**Goals**
a: Decide whether each statement below agrees with the woodworking-business passage: (i) the Company sold its woodworking business to another firm; (ii) the lease for the facility housing HollyWood expired on December 31, 1995; (iii) Navtech was moved from Shiprock, New Mexico to Blanding, Utah. For each, answer yes or no and quote the deciding words of the woodworking-business passage.
b: Write the next few sentences of the woodworking-business passage, continuing after its final sentence.
** START OF Page text **
Accordingly, the Company  was unsuccessful in its attempts to divest itself of 
its woodworking business and consequently, ceased ongoing operations of the 
woodworking business to reduce any further losses.  The Company dismissed the 
entire staff and management of its woodworking operation and liquidated its 
assets.  The lease for the facility housing HollyWood expired on December 31, 
1995 at which time the Company vacated the premises. The Company used the 
funds raised through the liquidation of assets and collection of outstanding 
receivables to satisfy a secured credit facility with Riviera Finance of 
Chicago, Illinois.

     In April 1996, the company moved its wholly owned subsidiary, Navtech 
Industries, Inc. ("Navtech"), from Blanding, Utah to Shiprock, New Mexico.
** END OF Page text **
** START OF Raw records **
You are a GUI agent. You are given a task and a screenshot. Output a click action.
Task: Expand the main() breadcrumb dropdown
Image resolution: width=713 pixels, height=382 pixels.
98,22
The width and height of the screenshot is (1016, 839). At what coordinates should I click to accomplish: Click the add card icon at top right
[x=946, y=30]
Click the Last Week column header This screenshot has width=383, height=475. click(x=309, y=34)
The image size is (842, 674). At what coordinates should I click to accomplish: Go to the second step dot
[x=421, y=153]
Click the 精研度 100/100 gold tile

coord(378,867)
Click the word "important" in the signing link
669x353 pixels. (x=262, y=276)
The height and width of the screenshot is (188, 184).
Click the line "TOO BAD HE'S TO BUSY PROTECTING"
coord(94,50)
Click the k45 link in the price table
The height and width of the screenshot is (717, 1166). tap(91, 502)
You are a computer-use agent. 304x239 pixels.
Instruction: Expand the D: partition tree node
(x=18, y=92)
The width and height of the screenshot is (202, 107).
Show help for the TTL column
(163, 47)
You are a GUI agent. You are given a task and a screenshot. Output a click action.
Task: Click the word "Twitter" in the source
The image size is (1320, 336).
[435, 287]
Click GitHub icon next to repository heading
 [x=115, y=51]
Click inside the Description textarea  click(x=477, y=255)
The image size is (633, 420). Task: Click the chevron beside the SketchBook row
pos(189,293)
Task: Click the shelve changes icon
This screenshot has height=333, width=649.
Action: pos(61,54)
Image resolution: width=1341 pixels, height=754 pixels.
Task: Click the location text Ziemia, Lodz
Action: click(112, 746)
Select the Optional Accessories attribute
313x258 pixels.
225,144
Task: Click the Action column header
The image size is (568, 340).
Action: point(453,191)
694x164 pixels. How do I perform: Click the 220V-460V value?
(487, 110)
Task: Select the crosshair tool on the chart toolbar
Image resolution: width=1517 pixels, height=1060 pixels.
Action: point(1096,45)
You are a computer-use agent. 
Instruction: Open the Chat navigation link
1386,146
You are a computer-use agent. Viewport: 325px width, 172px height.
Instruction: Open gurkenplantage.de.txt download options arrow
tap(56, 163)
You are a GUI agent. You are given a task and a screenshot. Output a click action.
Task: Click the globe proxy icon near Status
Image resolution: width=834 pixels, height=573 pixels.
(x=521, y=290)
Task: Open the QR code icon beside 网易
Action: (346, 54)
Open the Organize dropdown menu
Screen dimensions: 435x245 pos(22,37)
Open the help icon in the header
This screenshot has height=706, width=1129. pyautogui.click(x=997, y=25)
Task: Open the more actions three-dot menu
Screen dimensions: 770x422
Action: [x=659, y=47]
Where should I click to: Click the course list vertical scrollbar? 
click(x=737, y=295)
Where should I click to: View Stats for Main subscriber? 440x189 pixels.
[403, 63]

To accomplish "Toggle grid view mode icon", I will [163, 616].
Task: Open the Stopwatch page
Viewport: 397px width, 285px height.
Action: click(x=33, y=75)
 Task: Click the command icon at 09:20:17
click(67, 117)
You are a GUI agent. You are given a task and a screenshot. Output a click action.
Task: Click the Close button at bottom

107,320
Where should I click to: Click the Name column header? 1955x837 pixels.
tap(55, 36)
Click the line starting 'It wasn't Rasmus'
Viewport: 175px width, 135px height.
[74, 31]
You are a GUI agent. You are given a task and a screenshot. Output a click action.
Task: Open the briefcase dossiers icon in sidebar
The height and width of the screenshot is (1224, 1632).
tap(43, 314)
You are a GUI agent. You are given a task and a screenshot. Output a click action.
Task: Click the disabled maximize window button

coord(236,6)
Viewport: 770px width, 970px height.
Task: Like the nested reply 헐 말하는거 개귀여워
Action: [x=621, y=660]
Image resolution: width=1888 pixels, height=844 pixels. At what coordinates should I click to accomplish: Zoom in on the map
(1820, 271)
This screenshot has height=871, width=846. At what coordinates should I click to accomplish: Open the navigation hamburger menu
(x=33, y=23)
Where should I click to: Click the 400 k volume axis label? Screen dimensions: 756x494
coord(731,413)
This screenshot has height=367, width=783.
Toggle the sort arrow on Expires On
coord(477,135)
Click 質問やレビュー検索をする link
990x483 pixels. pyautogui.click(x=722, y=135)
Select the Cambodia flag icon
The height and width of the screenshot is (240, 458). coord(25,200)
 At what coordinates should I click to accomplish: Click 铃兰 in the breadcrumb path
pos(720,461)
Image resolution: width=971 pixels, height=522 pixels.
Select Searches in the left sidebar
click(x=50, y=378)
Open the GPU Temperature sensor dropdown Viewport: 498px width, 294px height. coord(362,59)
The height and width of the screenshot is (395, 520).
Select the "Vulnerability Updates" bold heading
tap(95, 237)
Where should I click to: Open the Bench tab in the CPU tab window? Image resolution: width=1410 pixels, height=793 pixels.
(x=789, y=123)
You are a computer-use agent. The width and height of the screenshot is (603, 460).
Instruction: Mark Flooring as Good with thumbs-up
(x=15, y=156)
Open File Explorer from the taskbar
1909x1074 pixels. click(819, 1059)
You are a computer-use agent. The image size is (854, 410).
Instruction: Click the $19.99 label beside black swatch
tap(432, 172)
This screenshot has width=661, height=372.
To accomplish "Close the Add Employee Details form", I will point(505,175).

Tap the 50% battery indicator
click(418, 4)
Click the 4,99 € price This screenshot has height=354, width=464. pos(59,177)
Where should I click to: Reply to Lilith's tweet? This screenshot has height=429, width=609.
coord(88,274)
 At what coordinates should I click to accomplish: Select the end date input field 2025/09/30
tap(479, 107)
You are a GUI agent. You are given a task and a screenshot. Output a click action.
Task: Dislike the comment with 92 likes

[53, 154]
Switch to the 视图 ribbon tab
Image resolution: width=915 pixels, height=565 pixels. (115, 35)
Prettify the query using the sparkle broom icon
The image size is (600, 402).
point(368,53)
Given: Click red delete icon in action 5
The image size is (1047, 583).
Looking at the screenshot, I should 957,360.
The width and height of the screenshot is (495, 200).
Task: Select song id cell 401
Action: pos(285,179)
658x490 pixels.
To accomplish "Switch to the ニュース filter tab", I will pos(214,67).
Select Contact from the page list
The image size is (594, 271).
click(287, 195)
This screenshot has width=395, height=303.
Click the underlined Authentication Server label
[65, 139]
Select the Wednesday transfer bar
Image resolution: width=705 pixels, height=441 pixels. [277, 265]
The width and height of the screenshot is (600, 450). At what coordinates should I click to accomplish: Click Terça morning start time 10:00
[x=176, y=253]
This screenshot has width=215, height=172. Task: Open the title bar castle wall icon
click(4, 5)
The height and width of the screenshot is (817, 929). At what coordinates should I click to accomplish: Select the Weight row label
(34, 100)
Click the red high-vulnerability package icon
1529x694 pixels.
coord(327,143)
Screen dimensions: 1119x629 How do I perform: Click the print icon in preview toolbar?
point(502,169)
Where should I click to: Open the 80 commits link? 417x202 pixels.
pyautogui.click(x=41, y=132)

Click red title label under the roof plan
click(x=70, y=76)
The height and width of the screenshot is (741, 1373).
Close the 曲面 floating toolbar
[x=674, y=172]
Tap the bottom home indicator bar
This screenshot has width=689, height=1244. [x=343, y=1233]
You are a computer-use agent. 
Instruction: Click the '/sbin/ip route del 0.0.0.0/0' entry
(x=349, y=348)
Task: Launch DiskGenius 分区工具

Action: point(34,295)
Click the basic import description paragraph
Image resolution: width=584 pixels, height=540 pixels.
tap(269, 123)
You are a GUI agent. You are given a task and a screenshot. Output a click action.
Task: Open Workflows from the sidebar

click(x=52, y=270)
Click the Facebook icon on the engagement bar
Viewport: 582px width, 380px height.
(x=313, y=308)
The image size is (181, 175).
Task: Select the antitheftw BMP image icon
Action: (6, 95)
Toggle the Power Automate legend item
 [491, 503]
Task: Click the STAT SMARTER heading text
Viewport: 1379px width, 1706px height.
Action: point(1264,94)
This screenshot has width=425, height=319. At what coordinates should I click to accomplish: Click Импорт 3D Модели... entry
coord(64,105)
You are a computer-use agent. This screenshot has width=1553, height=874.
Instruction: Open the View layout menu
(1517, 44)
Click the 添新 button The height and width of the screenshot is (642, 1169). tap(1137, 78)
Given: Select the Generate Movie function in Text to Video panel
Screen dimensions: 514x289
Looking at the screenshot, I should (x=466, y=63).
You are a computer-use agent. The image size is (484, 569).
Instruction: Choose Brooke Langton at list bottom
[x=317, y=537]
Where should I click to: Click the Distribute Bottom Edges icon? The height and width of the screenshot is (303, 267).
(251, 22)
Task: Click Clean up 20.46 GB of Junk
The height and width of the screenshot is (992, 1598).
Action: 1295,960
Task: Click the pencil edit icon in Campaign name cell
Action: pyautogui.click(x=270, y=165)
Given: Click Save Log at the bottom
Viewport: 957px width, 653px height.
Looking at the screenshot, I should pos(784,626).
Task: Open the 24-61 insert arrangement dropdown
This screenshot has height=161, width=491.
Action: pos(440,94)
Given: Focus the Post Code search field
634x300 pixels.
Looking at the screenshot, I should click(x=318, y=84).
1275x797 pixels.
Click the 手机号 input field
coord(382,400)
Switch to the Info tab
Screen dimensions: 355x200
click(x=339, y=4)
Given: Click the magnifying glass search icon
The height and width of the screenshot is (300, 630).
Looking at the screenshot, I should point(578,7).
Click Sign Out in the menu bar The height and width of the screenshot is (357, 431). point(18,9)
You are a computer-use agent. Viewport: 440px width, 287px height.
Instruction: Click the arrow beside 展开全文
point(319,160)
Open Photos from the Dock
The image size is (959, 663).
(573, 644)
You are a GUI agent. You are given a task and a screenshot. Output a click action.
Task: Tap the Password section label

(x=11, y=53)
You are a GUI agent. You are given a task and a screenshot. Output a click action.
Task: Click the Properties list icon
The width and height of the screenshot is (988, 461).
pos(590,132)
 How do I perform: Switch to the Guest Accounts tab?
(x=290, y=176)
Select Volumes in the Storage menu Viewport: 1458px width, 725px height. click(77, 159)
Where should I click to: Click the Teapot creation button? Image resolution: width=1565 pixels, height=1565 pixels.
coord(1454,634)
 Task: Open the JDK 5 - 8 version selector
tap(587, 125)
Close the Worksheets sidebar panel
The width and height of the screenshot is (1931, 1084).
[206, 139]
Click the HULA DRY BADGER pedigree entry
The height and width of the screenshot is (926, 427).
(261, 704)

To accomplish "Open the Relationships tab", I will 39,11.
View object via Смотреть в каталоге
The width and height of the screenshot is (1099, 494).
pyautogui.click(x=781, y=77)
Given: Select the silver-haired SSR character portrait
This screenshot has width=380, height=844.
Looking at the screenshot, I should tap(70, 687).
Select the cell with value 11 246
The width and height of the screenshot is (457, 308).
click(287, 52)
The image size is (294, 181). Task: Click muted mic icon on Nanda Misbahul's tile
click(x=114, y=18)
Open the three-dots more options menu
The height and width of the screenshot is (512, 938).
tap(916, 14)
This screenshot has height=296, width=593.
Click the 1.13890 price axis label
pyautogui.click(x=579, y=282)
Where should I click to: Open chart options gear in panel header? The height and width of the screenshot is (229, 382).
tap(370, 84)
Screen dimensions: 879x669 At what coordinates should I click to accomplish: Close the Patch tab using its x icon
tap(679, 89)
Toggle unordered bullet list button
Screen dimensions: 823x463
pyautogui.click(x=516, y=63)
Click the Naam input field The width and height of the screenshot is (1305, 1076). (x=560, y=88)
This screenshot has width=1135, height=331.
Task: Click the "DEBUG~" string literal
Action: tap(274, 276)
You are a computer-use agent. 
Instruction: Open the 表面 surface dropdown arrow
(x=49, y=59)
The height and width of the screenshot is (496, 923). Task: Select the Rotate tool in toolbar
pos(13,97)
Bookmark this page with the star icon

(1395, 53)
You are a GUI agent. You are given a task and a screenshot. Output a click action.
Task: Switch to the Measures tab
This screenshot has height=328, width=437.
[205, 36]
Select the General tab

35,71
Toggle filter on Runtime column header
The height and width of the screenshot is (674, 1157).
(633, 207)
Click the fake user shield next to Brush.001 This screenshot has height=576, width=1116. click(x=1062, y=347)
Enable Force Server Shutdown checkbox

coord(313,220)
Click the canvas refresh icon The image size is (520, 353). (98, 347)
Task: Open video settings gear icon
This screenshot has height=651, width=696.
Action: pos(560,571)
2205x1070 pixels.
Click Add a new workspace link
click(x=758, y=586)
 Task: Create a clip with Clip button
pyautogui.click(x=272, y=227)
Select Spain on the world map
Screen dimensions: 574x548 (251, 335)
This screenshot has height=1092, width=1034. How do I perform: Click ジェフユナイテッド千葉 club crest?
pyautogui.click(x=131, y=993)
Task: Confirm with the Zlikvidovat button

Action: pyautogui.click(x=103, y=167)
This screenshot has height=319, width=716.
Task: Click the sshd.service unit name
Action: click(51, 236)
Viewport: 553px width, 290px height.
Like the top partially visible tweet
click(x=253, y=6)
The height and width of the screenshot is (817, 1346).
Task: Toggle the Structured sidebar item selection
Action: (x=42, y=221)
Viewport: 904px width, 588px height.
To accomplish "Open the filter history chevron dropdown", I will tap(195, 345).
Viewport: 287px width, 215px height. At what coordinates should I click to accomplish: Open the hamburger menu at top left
** END OF Raw records **
**Expected outputs**
a:
(i) No: "the Company  was unsuccessful in its attempts to divest itself of its woodworking business"
(ii) Yes: "The lease for the facility housing HollyWood expired on December 31, 1995"
(iii) No: "from Blanding, Utah to Shiprock, New Mexico"

b:
The move allowed Navtech to operate from one facility totaling 54,000 square 
feet in lieu of three separate facilities totaling 20,000 square feet.  This 
enables the company to operate with greater efficiency and substantial less 
cost through consolidation of functions, elimination of transportation and 
reduction in management and supervisory staff.  In its new location in 
Shiprock, New Mexico, Navtech is located on the Navajo Reservation which 
allows for rebates in employing Native Americans, reduced energy costs and a 
forgiveness of rent payments on the new facility until such time as the move 
and refurbishing costs to the building are fully paid.  It is estimated that 
this process will take approximately 10 years.  It is anticipated that the new 
facility will allow Navtech to expand its revenues substantially.  
Additionally, during the Company's first quarter of 1996 (April - June) the 
Company changed the management of Navtech with a smaller and more qualified 
group of professionals to carry out Navtech's  plan and meet targeted budgets 
for the upcoming year.  The nine months results for this subsidiary show a 
significant turnaround to its income statement as compared to a $2 million 
loss last year.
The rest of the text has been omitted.